As of version 4.7, PF_RING has a modular architecture that makes it possible to use additional components other than the standard PF_RING kernel module. Currently, the set of additional modules includes:
- The DNA module.
Have a look at the DNA page for additional information.
- The DAG module.
This module adds native support for Endace DAG cards in PF_RING. Have a look at the User’s Manual for additional information.

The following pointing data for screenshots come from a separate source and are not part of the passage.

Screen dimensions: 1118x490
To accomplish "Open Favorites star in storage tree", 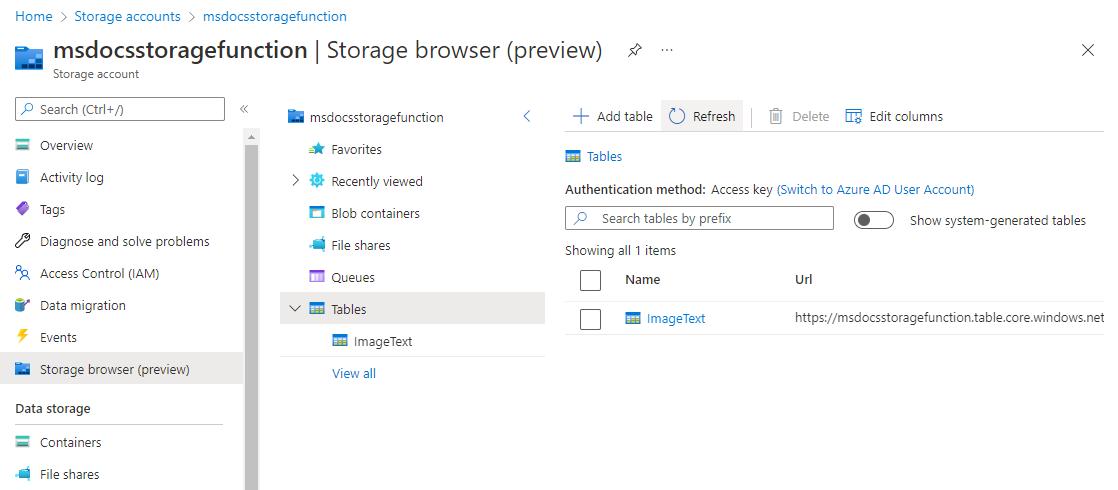I will tap(317, 149).
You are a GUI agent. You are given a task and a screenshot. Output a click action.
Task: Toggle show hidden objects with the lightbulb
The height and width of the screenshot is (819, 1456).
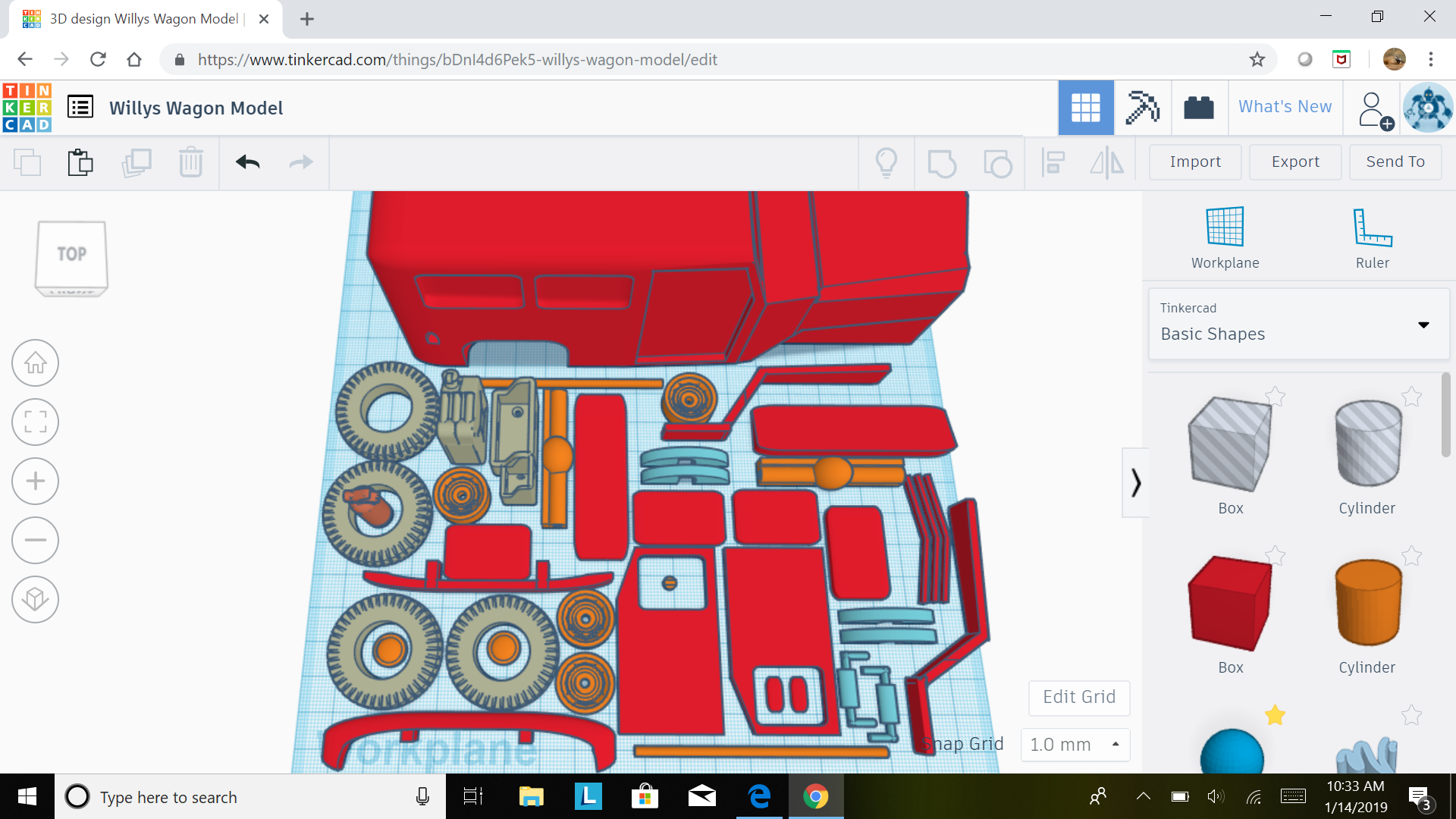(x=887, y=162)
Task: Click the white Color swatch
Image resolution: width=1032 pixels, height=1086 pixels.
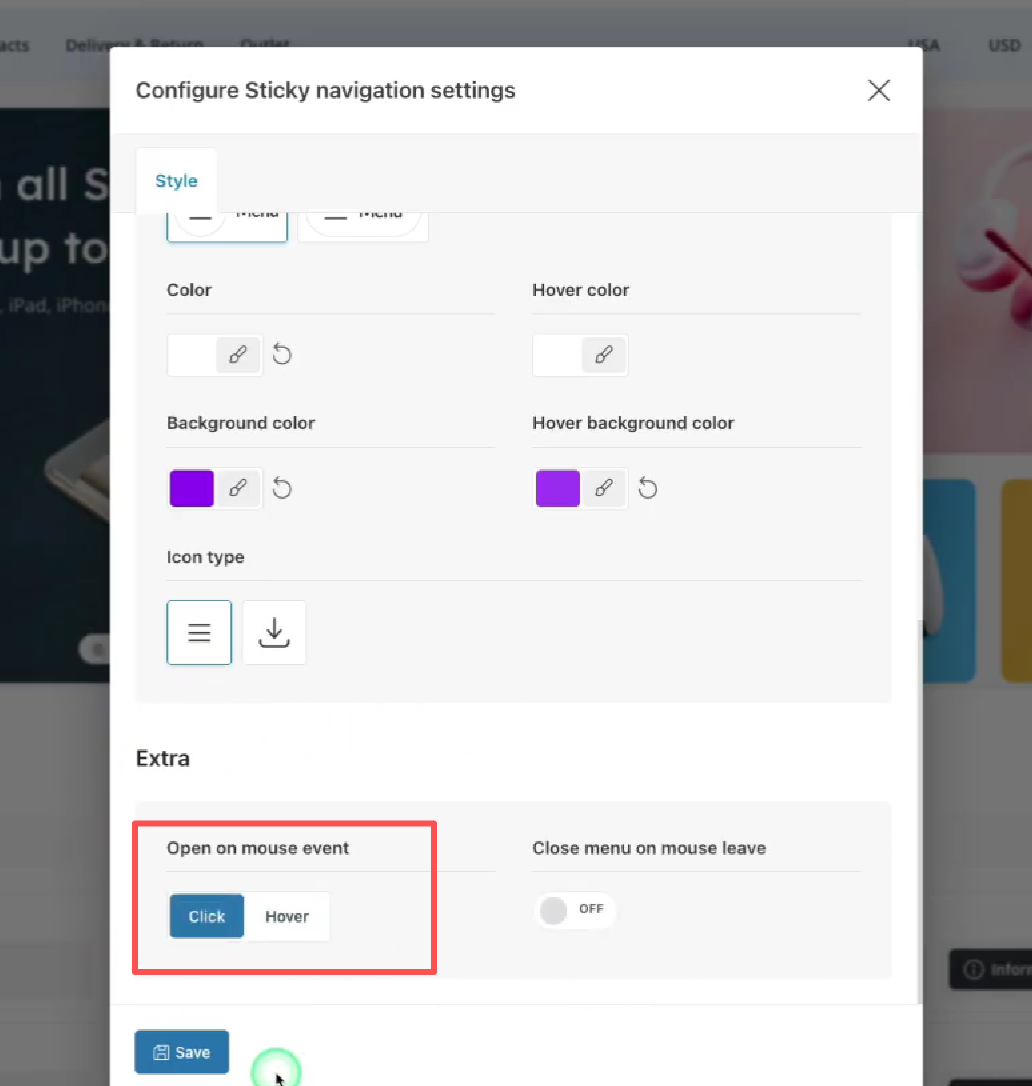Action: [x=192, y=355]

- The Virtual PF_RING module.
Have a look at the vPF_RING page for additional information.
Who needs PF_RING?
Basically everyone who has to handle many packets per second. The term ‘many’ changes according to the hardware you use for traffic analysis. It can range from 80k pkt/sec on a 1,2GHz ARM to 14M pkt/sec and above on a low-end 2,5GHz Xeon. PF_RING not only enables you to capture packets faster, it also captures packets more efficiently preserving CPU cycles. Just to give you some figures you can see how fast nProbe, a NetFlow v5/v9 probe, can go using PF_RING, or have a look at the tables below.

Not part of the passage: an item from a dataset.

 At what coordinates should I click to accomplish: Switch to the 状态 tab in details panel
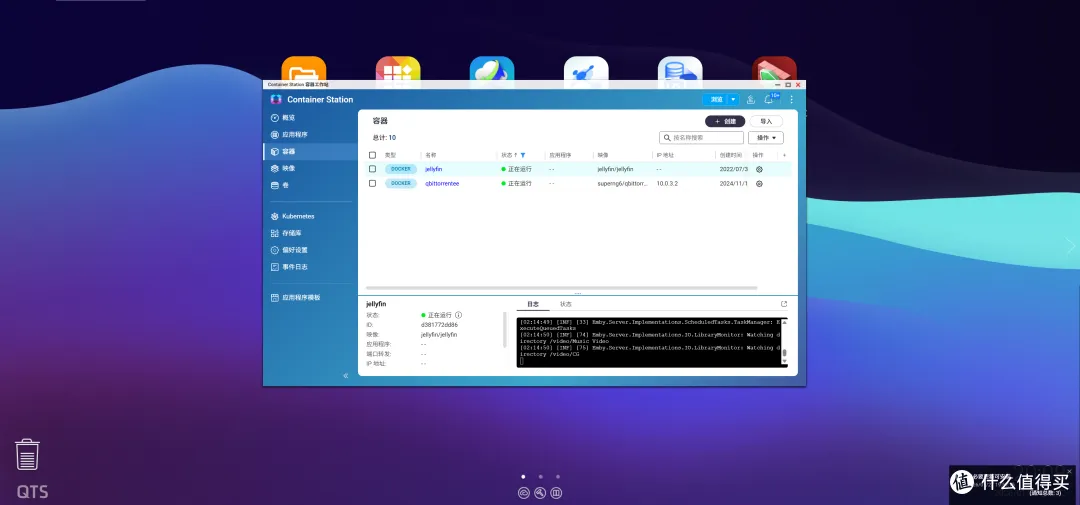pos(566,304)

10 Gigabit tests performed on a Core2Duo 1.86 GHz and a low-end Xeon 2,5 Ghz:
|pfcount (RX, with PF_RING DNA)||11 Mpps (Core2Duo), 14.8 Mpps (Xeon)|
|pfsend (TX, with PF_RING DNA)||11 Mpps (Core2Duo), 14.8 Mpps (Xeon)|
1 Gigabit tests performed using a Core2Duo 1.86 GHz, Ubuntu Server 9.10 (kernel 2.6.31-14), and an IXIA 400 traffic generator injecting traffic at wire rate (64 byte packets, 1.48 Mpps):
|pfcount (with -a flag)||757 Kpps||795 Kpps||843 Kpps|
|pfcount (without -a flag)||661 Kpps||700 Kpps||762 Kpps|
|pcount (with PF_RING-aware libpcap)||730 Kpps||763 Kpps||830 Kpps|
|pcount (with vanilla libpcap)||544 Kpps|
|pfcount (with PF_RING DNA)||1’170 Kpps|
|pfcount (with -a flag)||650 Kpps||686 Kpps||761 Kpps|
|pfcount (without -a flag)||586 Kpps||613 Kpps||672 Kpps|
|pcount (with PF_RING-aware libpcap)||613 Kpps||644 Kpps||711 Kpps|
|pcount (with vanilla libpcap)||544 Kpps|
|pfcount (with PF_RING DNA)||1’488 Kpps|
pfcount is an application written on top of PF_RING, whereas pcount as been written on top of libcap-over-PF_RING. As applications are just counting packets with no extra processing, pfcount (with -a that means active packet polling) is sometimes slower of pcount that has to pay the libpcap overhead. This is justified by the fact that pfcount processes packets faster than pcount, hence it consumes all packets available quicker hence it calls the poll() (i.e. wait for incoming packets) more often. As poll() is rather costly, pcount performance is better than pfcount on this special case. In general applications have to do something with packets beside counting them, hence the performance of pure PF_RING-based applications should be better than pcap-based applications.
For wire-rate packet capture even on a low-end Core2Duo PF_RING DNA is the solution.
|PF_RING DNA 1/10 Gbit||More info can be found in the DNA section.|
* This work is the result of the last couple of years of self-funded research. We therefore ask you a little help to keep the project running. Nevertheless if you’re a no-profit organization, professor or university researcher, please drop me an email and I’ll send it to you for free.
PF_RING (kernel module), PF_RING-DNA, drivers are distributed under the GNU GPL license and available in source code format.